» Exercise objective
Starting at the first line of the records, repeat them word for word and stop after the line that contains "coord(105,75)". Leave the pictures out of your answer.

--- Data provided ---

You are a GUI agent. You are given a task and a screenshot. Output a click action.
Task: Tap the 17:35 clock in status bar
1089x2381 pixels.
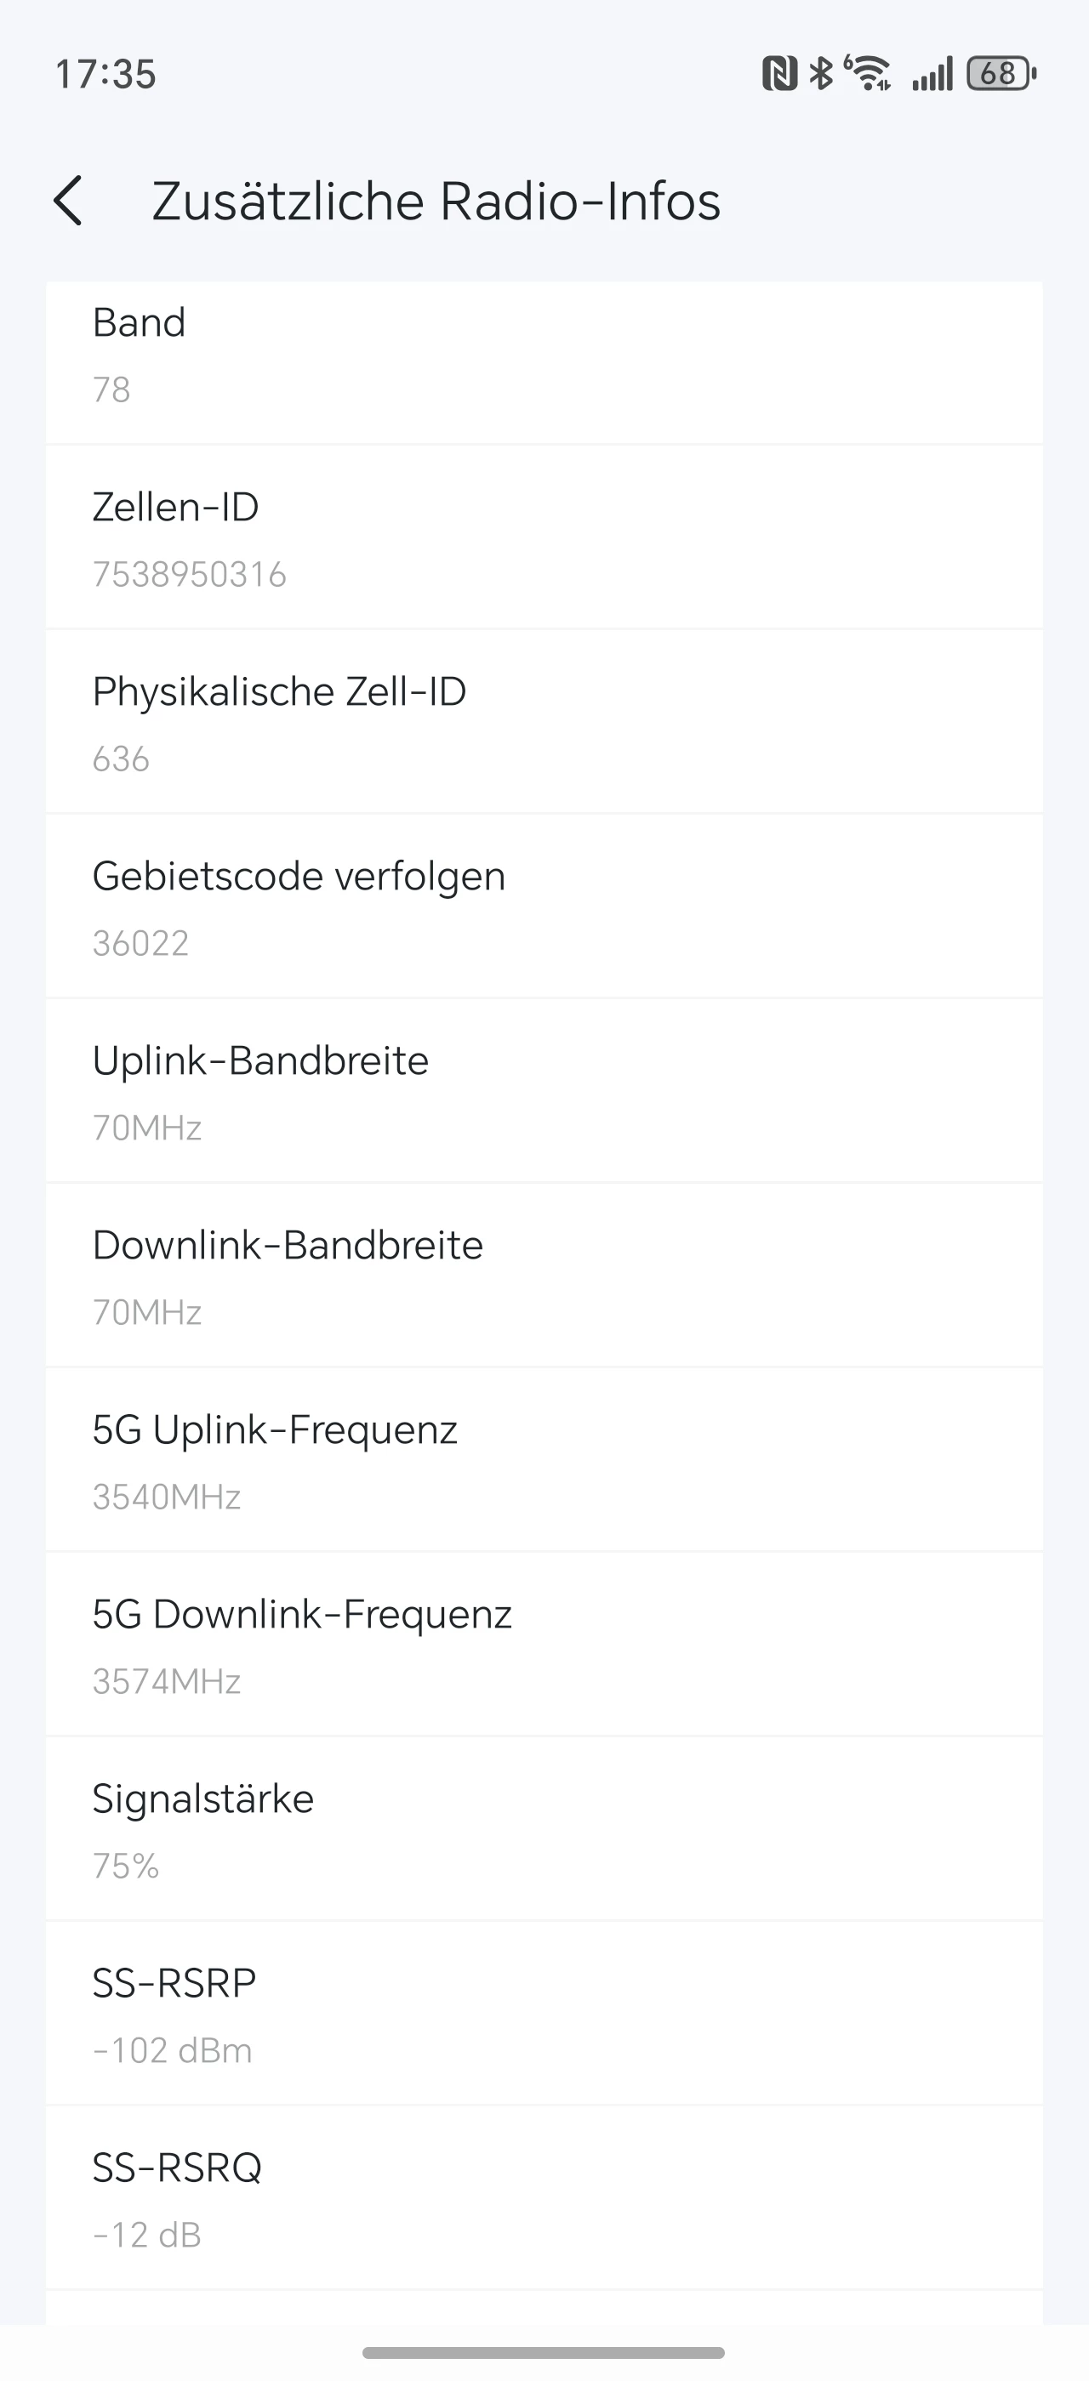coord(105,75)
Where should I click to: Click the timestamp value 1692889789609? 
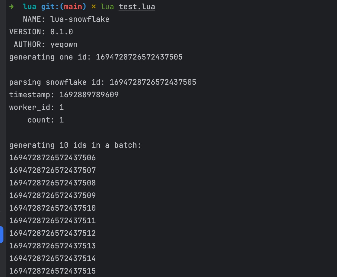click(x=89, y=95)
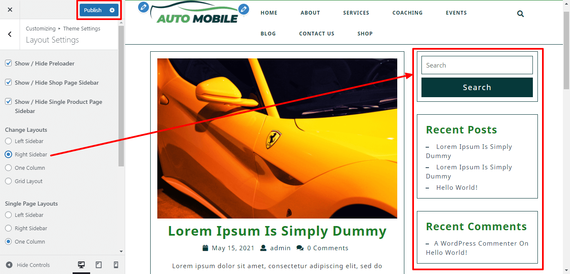Click the dark green Search button
Screen dimensions: 570x274
click(x=477, y=87)
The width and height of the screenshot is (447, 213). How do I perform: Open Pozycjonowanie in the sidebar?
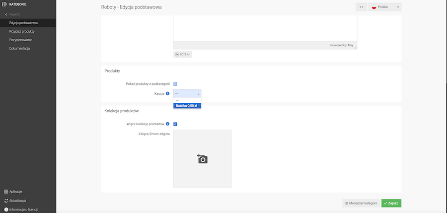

---

» Output of the task
You are a GUI agent. You are given a task and a screenshot. Output a click action.
Task: Tap the 17:35 clock in status bar
1089x2381 pixels.
coord(105,75)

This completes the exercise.